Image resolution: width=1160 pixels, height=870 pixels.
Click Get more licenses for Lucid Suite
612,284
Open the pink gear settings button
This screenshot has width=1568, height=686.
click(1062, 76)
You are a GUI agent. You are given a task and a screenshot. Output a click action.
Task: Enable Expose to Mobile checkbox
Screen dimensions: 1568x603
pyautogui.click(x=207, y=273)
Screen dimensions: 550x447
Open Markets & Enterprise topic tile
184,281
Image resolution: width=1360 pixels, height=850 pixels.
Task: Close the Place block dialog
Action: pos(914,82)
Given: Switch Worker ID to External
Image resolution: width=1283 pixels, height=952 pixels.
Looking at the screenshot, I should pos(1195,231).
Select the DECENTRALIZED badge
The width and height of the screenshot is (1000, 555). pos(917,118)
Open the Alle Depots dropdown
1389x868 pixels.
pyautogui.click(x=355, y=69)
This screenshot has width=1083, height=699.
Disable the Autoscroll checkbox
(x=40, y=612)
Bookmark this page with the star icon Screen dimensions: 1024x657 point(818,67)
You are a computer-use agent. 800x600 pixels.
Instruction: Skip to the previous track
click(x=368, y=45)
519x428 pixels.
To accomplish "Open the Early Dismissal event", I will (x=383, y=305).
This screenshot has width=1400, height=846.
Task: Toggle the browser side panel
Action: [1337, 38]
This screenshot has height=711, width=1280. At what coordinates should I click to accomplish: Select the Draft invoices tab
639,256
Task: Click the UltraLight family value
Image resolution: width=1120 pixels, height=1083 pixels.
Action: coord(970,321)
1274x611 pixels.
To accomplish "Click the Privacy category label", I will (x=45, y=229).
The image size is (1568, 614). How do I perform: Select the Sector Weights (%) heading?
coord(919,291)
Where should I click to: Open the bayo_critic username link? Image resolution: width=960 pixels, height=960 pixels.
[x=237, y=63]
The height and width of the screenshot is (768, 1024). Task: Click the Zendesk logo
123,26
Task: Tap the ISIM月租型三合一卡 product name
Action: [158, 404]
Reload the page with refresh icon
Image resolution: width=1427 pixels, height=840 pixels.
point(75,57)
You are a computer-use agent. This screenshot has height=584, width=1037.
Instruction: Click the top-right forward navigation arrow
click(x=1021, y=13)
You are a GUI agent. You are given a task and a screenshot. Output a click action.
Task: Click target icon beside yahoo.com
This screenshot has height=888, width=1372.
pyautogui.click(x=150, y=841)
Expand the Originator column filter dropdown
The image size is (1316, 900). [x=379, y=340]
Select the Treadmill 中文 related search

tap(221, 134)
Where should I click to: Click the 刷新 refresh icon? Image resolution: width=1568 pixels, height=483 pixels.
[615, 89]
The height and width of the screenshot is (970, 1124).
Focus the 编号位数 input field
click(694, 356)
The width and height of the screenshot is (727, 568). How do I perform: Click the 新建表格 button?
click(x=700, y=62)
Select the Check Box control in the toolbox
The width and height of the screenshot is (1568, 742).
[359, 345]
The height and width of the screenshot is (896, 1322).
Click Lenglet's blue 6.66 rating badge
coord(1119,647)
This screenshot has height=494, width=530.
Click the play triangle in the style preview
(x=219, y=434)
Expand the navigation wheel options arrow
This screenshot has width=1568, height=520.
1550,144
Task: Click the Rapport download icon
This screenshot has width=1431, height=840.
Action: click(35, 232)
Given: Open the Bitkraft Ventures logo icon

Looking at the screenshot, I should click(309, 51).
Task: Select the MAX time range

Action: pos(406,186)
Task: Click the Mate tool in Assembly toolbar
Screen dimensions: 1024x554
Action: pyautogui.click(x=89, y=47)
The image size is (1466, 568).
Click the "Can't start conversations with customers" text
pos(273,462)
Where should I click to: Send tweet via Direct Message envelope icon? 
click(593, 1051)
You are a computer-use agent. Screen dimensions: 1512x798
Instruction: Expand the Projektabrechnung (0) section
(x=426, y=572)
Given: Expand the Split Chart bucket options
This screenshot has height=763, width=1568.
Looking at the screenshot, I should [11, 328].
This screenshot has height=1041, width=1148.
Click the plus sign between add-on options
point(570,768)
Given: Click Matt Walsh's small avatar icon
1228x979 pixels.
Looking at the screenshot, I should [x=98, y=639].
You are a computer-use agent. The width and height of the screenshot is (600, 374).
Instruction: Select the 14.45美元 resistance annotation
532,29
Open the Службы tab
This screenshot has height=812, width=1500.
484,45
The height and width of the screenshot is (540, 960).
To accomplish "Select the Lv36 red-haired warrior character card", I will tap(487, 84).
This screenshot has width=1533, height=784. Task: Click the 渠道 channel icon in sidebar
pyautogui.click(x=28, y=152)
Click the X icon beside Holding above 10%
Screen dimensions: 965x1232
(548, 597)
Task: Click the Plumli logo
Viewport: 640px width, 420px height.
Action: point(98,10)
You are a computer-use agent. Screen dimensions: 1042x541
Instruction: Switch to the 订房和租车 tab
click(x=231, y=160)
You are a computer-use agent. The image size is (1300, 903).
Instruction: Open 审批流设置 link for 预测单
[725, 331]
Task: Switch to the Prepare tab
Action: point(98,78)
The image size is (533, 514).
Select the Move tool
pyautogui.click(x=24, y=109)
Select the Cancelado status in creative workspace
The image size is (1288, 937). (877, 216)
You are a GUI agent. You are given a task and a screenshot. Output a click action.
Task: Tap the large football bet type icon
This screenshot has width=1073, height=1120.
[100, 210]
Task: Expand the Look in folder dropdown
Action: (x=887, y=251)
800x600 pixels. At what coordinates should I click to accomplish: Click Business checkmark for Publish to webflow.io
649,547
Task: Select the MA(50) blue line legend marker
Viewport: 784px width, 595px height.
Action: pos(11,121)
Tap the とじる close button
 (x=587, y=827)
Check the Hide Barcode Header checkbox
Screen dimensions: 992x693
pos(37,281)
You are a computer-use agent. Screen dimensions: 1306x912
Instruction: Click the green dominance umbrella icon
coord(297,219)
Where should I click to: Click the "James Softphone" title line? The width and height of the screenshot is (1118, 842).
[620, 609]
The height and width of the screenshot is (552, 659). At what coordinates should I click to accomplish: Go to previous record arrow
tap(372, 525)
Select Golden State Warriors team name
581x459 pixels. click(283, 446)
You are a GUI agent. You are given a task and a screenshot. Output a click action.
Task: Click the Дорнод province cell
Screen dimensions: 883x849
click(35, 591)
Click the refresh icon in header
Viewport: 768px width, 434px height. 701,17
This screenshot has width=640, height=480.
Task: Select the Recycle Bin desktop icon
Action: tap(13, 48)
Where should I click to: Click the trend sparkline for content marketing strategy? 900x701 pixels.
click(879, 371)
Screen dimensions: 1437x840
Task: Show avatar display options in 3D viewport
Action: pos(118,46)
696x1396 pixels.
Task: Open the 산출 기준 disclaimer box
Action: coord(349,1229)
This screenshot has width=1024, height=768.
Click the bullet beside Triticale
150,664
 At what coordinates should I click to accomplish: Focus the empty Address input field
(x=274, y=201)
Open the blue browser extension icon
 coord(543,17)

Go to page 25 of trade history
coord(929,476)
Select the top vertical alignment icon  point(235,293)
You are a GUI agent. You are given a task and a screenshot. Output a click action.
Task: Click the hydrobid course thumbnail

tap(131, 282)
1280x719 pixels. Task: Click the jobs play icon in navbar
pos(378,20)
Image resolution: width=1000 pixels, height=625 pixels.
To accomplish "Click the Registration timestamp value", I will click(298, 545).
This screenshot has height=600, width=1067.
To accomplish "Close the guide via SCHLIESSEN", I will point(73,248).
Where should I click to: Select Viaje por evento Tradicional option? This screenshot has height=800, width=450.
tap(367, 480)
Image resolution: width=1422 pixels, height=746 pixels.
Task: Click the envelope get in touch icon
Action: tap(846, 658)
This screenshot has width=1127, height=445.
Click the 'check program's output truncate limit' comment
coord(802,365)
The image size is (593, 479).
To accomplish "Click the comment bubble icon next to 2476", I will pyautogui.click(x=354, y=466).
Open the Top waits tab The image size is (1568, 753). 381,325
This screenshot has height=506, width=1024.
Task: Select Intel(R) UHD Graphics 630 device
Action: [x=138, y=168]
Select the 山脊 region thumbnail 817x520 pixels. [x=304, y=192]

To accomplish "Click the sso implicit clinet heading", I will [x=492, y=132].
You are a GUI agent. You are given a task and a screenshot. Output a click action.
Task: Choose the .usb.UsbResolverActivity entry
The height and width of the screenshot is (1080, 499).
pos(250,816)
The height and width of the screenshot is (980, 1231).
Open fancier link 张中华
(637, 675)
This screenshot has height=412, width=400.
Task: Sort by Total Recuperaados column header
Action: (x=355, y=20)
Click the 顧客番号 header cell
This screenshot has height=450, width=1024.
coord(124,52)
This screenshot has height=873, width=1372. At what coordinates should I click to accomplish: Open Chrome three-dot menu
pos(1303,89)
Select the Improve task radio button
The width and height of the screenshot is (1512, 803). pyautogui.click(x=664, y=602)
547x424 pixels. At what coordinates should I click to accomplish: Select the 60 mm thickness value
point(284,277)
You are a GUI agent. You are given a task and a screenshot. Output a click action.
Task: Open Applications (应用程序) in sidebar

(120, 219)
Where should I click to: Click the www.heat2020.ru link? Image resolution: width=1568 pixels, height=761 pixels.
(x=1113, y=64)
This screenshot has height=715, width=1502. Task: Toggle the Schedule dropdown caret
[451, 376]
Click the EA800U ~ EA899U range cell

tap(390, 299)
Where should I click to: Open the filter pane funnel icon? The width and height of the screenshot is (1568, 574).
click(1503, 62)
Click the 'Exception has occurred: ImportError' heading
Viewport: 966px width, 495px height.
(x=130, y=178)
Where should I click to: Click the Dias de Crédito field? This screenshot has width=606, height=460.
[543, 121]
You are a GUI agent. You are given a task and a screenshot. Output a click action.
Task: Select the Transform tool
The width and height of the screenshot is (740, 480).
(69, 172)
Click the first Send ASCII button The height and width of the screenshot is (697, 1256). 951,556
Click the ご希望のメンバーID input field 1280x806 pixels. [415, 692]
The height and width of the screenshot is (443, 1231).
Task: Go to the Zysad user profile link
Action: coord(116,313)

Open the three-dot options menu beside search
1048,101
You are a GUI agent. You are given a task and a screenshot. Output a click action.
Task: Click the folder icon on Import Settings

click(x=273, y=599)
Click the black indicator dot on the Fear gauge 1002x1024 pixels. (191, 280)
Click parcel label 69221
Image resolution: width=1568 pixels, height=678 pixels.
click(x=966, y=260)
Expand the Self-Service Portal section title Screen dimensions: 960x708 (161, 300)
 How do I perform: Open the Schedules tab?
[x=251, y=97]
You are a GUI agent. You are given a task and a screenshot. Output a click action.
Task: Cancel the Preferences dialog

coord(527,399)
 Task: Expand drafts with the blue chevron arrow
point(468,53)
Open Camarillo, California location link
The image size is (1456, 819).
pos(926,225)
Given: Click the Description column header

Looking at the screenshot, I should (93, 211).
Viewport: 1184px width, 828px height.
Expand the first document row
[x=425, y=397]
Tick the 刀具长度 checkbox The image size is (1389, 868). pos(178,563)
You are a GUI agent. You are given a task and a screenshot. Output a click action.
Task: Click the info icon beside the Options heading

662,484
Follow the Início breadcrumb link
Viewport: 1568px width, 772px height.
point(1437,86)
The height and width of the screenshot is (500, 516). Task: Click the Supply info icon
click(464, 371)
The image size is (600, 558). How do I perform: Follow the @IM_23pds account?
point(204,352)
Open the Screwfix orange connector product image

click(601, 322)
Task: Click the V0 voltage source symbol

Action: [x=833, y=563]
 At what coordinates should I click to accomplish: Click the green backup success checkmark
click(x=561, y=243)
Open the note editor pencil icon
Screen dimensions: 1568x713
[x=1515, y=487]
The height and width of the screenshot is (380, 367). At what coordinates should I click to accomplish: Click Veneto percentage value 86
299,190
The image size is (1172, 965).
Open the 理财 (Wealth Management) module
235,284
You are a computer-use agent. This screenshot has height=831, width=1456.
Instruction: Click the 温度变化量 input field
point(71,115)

__________________________________________________

* [STATED EXERCISE] Please format the entries above as a JSON list of strings, one string per line with blank lines left out, starting at the first line of the entries and stopping after the line that contains "Action: pos(914,82)". Include both of those lines and nothing beyond them.

* [ANSWER TO THIS PROBLEM]
[
  "Image resolution: width=1160 pixels, height=870 pixels.",
  "Click Get more licenses for Lucid Suite",
  "612,284",
  "Open the pink gear settings button",
  "This screenshot has width=1568, height=686.",
  "click(1062, 76)",
  "You are a GUI agent. You are given a task and a screenshot. Output a click action.",
  "Task: Enable Expose to Mobile checkbox",
  "Screen dimensions: 1568x603",
  "pyautogui.click(x=207, y=273)",
  "Screen dimensions: 550x447",
  "Open Markets & Enterprise topic tile",
  "184,281",
  "Image resolution: width=1360 pixels, height=850 pixels.",
  "Task: Close the Place block dialog",
  "Action: pos(914,82)"
]